Letter to a Young Writer by Colum McCann

Colum McCann, author of Thirteen Ways of Looking, shares some advice for the young (and not so young) writer. It is also wonderful advice for anyone who wants to live life with purpose and meaning.

Colum McCann’s Letter to a Young Writer

Do the things that do not compute.
Be earnest. Be devoted. Be subversive of ease.
Read aloud. Risk yourself.
Do not be afraid of sentiment even when others call it sentimentality.

Be ready to get ripped to pieces: It happens.
Permit yourself anger.
Fail. Take pause.
Accept the rejections. Be vivified by collapse.

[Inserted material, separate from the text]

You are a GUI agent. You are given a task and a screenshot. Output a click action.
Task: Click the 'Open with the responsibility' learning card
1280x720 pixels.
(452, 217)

Try resuscitation. Have wonder.
Bear your portion of the world.
Find a reader you trust. Trust them back.
Be a student, not a teacher, even when you teach.

Don’t bullshit yourself.
If you believe the good reviews, you must believe the bad.
Still, don’t hammer yourself.
Do not allow your heart to harden.

Face it, the cynics have better one-liners than we do.
Take heart: they can never finish their stories.
Have trust in the staying power of what is good.
Enjoy difficulty. Embrace mystery.

Find the universal in the local.
Put your faith in language—character will follow and plot, too, will eventually emerge. Push yourself further. Do not tread water.
It is possible to survive that way, but impossible to write.

Transcend the personal. Prove that you are alive.
We get our voice from the voices of others.
Read promiscuously. Imitate.
Become your own voice. Sing.

Write about that which you want to know.
Better still, write towards that which you don’t know.
The best work comes from outside yourself. Only then will it reach within.
Restore what has been devalued by others.

Write beyond despair.
Make justice from reality. Make vision from the dark.
The considered grief is so much better than the unconsidered.
Be suspicious of that which gives you too much consolation.

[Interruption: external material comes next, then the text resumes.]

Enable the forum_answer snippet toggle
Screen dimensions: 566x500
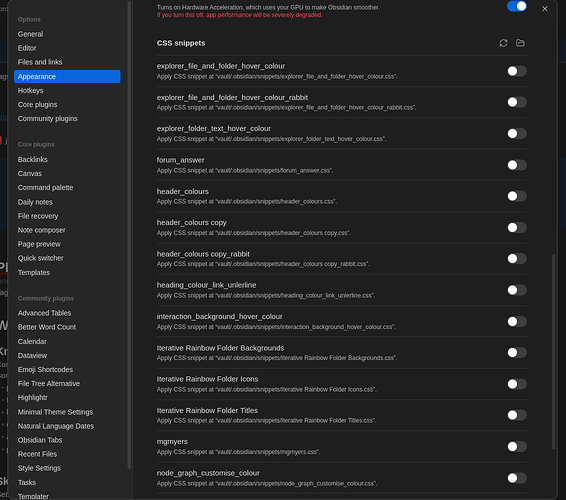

Hope and belief and faith will fail you often.
So what? Share your rage.
Resist. Denounce. Have stamina. Have courage. Have perseverance.
The quiet lines matter as much as those which make noise.

Trust your blue pen, but don’t forget the red one.
Allow your fear.
Don’t be didactic.
Make an argument for the imagined.

Begin with doubt. Be an explorer, not a tourist.
Go somewhere nobody else has gone, preferably towards beauty, hard beauty.
Fight for repair. Believe in detail.
Unique your language.

A story begins long before its first word. It ends long after its last.
Don’t panic. Trust your reader.
Reveal a truth that isn’t yet there. At the same time, entertain.
Satisfy the appetite for seriousness and joy.

Dilate your nostrils. Fill your lungs with language.
A lot can be taken from you—even your life—but not your stories about your life.

So this, then, is a word, not without love, to a young writer: Write.

-Original Source-

My favourite line?
“Go somewhere nobody else has gone, preferably towards beauty, hard beauty.”

letter to a young writer - colum mccann t

What is your favourite part?

About KatieP

Embracing my midlife sexy while exploring modern love & relationships • Devoted to all things beautiful • Master of Arts in creative writing & non-fiction writing

11 thoughts on “Letter to a Young Writer by Colum McCann

  1. Put your faith in language—character will follow and plot, too, will eventually emerge.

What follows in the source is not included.